• _What you will do_
Write out again only the lines running from the one that contains "The width and height of the screenshot is (952, 1270)." to the end of the records below, including both the first and the last.
Start of Material to process
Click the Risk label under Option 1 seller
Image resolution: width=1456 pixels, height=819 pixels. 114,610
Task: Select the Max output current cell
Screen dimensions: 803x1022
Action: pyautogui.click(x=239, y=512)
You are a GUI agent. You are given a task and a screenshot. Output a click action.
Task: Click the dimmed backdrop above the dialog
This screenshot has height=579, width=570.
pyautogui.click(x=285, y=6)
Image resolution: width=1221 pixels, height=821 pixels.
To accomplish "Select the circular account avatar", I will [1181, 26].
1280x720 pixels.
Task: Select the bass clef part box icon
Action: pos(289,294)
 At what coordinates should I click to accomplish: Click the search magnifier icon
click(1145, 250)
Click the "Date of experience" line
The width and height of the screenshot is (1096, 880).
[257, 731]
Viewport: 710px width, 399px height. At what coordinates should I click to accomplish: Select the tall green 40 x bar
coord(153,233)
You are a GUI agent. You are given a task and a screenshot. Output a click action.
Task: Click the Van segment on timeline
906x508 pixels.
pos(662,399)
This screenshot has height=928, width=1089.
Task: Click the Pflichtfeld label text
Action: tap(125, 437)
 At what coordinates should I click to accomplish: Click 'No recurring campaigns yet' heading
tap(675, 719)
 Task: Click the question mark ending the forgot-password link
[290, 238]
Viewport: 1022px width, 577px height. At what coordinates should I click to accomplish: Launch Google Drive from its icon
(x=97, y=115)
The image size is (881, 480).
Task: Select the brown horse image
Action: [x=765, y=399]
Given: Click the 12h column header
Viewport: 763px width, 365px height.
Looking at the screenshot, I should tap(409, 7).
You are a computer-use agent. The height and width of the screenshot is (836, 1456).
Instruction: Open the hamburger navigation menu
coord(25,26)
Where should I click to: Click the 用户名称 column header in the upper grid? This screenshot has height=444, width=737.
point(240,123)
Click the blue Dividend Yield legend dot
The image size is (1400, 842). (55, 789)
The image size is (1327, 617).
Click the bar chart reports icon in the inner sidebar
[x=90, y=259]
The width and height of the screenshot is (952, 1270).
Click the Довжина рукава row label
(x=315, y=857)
End of Material to process
• _Expected answer_
The width and height of the screenshot is (952, 1270).
Click the Довжина рукава row label
(x=315, y=857)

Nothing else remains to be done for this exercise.